The essential terms of the distribution contract in Spain

In Spain, a distribution contract includes the identity of the parties and a rigorous description of the goods/services (for reasons related to guarantees and hidden defects) as well as the following:

Main obligations of the parties

Obligations of the distributor

  • To pay the good/services purchased from the supplier according to the terms foreseen by the parties: determination of the method of payment, of the payment deadlines, of the payment guarantees, etc.;
  • To comply with the obligation of a minimum purchase, if this term has been foreseen;
  • To inform the supplier about product defects or about prejudice (damage) to the market in the supplier´s territory; and
  • To respect the confidentiality of information exchanged between the parties.

Obligations of the supplier

  • To deliver the goods according to the conditions laid down by the parties (delivery method, delivery times, etc.);
  • To provide the distributor with samples of the product and technical assistance; and
  • To train the distributor on marketing methods and product advertising techniques.

Exclusivity in the distribution relationship

It is possible and actually very frequent to provide for an exclusive distribution in two ways.
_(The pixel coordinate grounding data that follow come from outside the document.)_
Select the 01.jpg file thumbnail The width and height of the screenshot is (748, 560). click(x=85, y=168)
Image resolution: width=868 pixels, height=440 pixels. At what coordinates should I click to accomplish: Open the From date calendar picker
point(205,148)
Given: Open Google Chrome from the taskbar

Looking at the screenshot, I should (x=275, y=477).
First, the distributor is the only authorised seller of the supplier’s products in a particular territory (the provider may not sell its supplier in that territory). Second, the distributor is only authorised to sell the products of a given supplier. Please note that it is possible to consider a combination of these two techniques.
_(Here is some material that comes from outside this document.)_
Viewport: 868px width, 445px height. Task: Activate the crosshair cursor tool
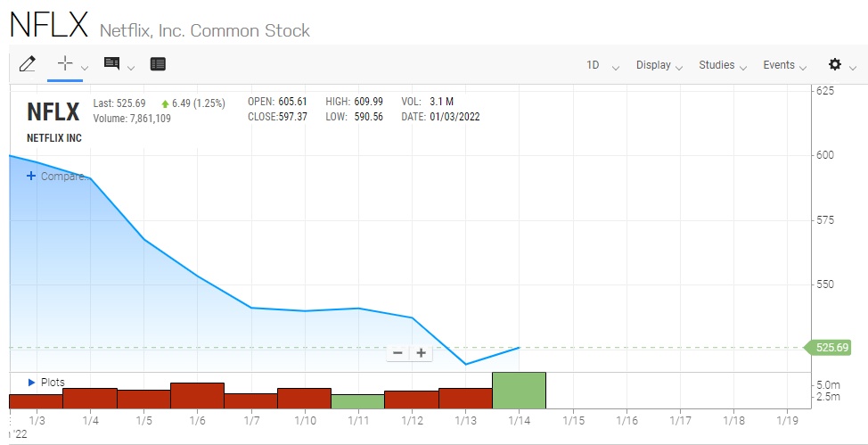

Protection of industrial and/or intellectual property of the supplier

It should be explicitly included that the supplier is the holder of the industrial and intellectual property rights, but it is also necessary that the supplier register the trade mark of all the goods being distributed in Spain.

Grounds for termination of the Distribution contract

Besides non-compliance with the obligations that the parties define as an essential cause of termination of the distribution contract (undoubtedly it is possible to negotiate the causes of termination), it is also important to address other elements regarding termination such as:

  • Setting a notice period before considering termination or non-renewal of the contract and the form of notice (for example, via registered letter with acknowledgment of receipt);
  • Returning the goods that were not sold at the time of termination;
  • Payment of the amounts due and not paid yet; and
  • Allowances in case of breach of contract or waiver of indemnities (to be exact, as provided by Article 28 of the Law on Agency contracts, when the law applies, it is not possible to forego the compensation for providing costumers).

The fact that half of international contracts are distribution contracts highlights the importance and the success of this means to internationalise trade by building up a local clientele thanks to a distributor’s network. Nevertheless, in order to address the essential clauses, to adapt to local practice and to optimize one´s export strategy, it is preferable to turn to a local law firm.